PROVIDED ENTRIES =>

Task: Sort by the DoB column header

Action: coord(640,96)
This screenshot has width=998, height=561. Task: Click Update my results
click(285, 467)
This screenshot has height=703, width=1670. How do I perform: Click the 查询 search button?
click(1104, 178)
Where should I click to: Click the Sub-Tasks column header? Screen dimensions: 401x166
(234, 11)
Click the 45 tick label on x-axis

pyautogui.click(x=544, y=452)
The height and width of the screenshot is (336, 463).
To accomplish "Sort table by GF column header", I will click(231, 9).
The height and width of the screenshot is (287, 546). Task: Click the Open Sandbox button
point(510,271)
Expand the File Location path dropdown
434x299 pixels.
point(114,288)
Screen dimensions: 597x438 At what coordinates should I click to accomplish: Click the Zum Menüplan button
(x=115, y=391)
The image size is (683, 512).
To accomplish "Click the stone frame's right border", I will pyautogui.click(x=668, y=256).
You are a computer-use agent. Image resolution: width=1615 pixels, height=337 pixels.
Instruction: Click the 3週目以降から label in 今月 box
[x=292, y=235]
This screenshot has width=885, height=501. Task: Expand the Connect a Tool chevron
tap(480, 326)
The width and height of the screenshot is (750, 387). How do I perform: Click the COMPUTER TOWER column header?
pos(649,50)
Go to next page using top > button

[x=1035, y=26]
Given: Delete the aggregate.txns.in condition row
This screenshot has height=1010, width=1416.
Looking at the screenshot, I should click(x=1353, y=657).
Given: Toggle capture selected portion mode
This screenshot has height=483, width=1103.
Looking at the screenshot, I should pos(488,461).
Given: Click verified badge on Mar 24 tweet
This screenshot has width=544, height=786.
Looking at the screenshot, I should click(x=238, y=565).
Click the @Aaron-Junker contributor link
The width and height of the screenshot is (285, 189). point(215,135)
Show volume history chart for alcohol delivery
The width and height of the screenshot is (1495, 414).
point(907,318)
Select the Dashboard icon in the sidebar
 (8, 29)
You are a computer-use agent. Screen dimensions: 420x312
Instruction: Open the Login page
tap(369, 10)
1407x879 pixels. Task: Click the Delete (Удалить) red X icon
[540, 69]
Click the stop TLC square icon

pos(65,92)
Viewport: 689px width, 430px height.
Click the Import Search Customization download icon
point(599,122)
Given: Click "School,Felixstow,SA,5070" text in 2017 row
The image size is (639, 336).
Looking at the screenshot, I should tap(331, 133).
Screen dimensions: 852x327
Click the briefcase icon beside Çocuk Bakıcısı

ACTIVITY =>
The expected output is the complete data, repeated exactly.

ANSWER TO THE PROBLEM =>
Task: Sort by the DoB column header

Action: coord(640,96)
This screenshot has width=998, height=561. Task: Click Update my results
click(285, 467)
This screenshot has height=703, width=1670. How do I perform: Click the 查询 search button?
click(1104, 178)
Where should I click to: Click the Sub-Tasks column header? Screen dimensions: 401x166
(234, 11)
Click the 45 tick label on x-axis

pyautogui.click(x=544, y=452)
The height and width of the screenshot is (336, 463).
To accomplish "Sort table by GF column header", I will click(231, 9).
The height and width of the screenshot is (287, 546). Task: Click the Open Sandbox button
point(510,271)
Expand the File Location path dropdown
434x299 pixels.
point(114,288)
Screen dimensions: 597x438 At what coordinates should I click to accomplish: Click the Zum Menüplan button
(x=115, y=391)
The image size is (683, 512).
To accomplish "Click the stone frame's right border", I will pyautogui.click(x=668, y=256).
You are a computer-use agent. Image resolution: width=1615 pixels, height=337 pixels.
Instruction: Click the 3週目以降から label in 今月 box
[x=292, y=235]
This screenshot has width=885, height=501. Task: Expand the Connect a Tool chevron
tap(480, 326)
The width and height of the screenshot is (750, 387). How do I perform: Click the COMPUTER TOWER column header?
pos(649,50)
Go to next page using top > button

[x=1035, y=26]
Given: Delete the aggregate.txns.in condition row
This screenshot has height=1010, width=1416.
Looking at the screenshot, I should click(x=1353, y=657).
Given: Toggle capture selected portion mode
This screenshot has height=483, width=1103.
Looking at the screenshot, I should pos(488,461).
Given: Click verified badge on Mar 24 tweet
This screenshot has width=544, height=786.
Looking at the screenshot, I should click(x=238, y=565).
Click the @Aaron-Junker contributor link
The width and height of the screenshot is (285, 189). point(215,135)
Show volume history chart for alcohol delivery
The width and height of the screenshot is (1495, 414).
point(907,318)
Select the Dashboard icon in the sidebar
 (8, 29)
You are a computer-use agent. Screen dimensions: 420x312
Instruction: Open the Login page
tap(369, 10)
1407x879 pixels. Task: Click the Delete (Удалить) red X icon
[540, 69]
Click the stop TLC square icon

pos(65,92)
Viewport: 689px width, 430px height.
Click the Import Search Customization download icon
point(599,122)
Given: Click "School,Felixstow,SA,5070" text in 2017 row
The image size is (639, 336).
Looking at the screenshot, I should tap(331, 133).
Screen dimensions: 852x327
Click the briefcase icon beside Çocuk Bakıcısı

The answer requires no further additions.